Protein kinase c-independent inhibition of the Ca 2+-activated K + channel by angiotensin II and endothelin-1

Abstract

We previously reported that the Ca 2+-activated K + channel (K ca-channel) in cultured smooth muscle cells from porcine coronary artery was inhibited by protein kinase C (C-kinase). In this study, inhibition of the K ca-channel by receptor-mediated vascular contractile agonists, such as angiotensin II (ANG II) and endothelin-1 (ET-1), was investigated by the patch-clamp technique. In cell-attached patches, addition of ANG II (500 nM) or ET-1 (50 nM) to the bath inhibited the K ca-channel activated by the calcium ionophore A23187 (10–20 μM). Phorbol 12-myristate 13-acetate (PMA, 1 μM), a C-kinase activator, also decreased the open probability of the K ca-channel.
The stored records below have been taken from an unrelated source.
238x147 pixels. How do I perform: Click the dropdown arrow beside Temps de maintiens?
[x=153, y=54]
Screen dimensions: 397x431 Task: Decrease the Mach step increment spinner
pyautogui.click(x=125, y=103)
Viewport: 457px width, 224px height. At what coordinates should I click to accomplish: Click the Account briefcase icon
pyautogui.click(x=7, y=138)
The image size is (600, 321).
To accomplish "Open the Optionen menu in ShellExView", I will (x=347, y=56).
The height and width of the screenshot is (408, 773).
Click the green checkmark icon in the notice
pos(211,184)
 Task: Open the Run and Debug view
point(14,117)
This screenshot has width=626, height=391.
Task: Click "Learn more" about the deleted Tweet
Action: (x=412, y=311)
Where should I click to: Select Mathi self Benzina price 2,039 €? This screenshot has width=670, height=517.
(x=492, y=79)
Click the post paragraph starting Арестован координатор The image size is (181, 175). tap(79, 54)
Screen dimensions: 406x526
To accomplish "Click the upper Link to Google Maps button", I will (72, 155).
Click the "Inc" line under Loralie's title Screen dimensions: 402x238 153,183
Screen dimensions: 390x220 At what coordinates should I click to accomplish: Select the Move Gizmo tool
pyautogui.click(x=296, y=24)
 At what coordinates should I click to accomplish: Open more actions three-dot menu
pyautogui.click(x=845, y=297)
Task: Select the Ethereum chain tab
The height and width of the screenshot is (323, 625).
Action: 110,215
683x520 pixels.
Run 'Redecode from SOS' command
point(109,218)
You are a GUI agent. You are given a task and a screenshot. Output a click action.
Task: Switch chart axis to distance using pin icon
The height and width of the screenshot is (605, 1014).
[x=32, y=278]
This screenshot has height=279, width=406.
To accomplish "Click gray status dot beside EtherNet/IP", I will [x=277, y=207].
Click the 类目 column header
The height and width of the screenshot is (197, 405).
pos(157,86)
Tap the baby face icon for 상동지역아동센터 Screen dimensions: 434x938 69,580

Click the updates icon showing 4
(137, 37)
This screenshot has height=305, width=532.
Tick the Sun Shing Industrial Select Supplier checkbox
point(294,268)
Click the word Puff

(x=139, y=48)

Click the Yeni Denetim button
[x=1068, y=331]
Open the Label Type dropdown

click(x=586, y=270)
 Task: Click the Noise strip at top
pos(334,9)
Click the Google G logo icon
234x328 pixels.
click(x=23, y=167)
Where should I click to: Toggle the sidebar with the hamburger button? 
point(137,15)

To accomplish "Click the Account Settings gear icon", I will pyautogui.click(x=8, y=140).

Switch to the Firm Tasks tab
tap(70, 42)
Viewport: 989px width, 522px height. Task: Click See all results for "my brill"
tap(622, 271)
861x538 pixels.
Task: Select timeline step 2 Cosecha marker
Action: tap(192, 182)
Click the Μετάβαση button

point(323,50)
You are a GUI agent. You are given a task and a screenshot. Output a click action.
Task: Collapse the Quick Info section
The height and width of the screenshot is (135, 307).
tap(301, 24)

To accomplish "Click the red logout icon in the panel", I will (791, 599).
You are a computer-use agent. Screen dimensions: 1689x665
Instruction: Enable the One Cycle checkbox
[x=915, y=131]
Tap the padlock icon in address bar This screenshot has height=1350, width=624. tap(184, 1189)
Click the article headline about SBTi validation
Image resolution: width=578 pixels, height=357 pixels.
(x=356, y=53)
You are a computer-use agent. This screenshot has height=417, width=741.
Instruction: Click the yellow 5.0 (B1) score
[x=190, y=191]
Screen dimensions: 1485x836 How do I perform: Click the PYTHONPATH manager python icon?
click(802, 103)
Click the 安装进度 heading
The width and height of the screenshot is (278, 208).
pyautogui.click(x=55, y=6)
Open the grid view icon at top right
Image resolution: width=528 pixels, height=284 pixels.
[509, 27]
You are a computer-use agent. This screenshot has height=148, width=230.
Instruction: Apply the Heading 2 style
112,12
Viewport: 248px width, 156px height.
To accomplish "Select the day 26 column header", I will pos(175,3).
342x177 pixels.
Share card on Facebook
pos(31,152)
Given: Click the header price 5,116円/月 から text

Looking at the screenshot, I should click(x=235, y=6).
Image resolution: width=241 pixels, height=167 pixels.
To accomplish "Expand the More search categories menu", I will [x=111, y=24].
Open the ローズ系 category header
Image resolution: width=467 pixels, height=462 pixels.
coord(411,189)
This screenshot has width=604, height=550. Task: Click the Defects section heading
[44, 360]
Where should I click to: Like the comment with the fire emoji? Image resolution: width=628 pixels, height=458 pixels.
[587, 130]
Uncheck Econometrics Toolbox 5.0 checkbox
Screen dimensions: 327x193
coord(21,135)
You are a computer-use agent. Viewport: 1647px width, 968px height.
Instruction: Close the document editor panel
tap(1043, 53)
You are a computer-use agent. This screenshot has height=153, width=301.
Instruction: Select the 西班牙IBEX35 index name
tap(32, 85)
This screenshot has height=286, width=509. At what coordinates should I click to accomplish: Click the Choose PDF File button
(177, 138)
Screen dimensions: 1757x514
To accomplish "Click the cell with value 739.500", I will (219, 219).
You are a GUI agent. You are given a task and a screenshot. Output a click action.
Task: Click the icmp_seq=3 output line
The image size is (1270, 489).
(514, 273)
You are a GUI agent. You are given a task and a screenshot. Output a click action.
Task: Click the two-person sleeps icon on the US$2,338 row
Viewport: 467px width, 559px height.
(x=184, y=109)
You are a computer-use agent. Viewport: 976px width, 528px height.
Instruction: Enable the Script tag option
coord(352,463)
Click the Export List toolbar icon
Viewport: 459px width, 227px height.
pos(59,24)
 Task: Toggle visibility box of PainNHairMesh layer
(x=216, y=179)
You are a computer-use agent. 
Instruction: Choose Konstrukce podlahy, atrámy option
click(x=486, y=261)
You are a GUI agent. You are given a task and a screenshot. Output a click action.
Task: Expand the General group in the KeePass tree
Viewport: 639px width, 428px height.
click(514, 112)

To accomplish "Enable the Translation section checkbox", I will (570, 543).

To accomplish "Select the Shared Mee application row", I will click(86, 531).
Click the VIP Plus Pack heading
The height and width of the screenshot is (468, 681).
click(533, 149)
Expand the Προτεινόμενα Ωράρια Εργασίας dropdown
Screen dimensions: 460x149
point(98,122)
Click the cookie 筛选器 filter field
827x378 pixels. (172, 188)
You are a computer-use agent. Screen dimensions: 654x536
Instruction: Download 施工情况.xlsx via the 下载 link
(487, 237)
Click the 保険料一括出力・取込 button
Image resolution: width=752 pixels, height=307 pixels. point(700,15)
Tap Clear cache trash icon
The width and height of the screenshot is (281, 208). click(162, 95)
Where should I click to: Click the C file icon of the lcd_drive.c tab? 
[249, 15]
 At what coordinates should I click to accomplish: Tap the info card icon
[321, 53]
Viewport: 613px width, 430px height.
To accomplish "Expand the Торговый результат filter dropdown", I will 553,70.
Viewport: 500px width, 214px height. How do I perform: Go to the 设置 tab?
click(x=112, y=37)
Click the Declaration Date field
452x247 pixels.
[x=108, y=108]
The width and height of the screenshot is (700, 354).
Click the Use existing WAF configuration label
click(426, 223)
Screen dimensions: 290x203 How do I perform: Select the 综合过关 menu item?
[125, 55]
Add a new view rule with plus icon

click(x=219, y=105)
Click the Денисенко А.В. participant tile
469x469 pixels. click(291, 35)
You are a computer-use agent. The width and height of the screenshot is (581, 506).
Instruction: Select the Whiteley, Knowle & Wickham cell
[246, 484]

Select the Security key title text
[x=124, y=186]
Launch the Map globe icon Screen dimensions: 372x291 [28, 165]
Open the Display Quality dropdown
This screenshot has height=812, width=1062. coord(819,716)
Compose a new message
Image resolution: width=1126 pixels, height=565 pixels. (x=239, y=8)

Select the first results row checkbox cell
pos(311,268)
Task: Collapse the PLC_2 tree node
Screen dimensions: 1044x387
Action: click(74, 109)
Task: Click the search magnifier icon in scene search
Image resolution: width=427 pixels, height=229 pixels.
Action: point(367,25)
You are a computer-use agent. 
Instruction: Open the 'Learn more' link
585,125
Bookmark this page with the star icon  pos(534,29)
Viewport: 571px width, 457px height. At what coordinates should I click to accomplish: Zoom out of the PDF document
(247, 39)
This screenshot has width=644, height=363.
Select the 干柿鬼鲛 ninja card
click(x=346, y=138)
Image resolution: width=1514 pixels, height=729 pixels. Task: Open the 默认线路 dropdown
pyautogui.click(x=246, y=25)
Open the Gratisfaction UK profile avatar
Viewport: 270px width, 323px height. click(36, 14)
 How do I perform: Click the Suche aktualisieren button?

The PMA-induced decrease in the open probability was reversed by subsequent application of staurosporine (1 nM), a C-kinase inhibitor, but the ANG II- and ET-1-induced decreases were not reversed by subsequent application of staurosporine (> 30 nM). Pretreatment of smooth muscle cells with 30 nM staurosporine, a protein kinase inhibitor, or 1 mM neomycin, an inhibitor of phospholipase C, also did not abolish the inhibition of the K ca-channel by ANG II. Furthermore, ANG II inhibited the K ca-channel in cells in which C-kinase was down-regulated. These results indicate that, in porcine coronary artery smooth muscle cells, ANG II and ET-1 inhibit the K ca-channel by a C-kinase-independent mechanism.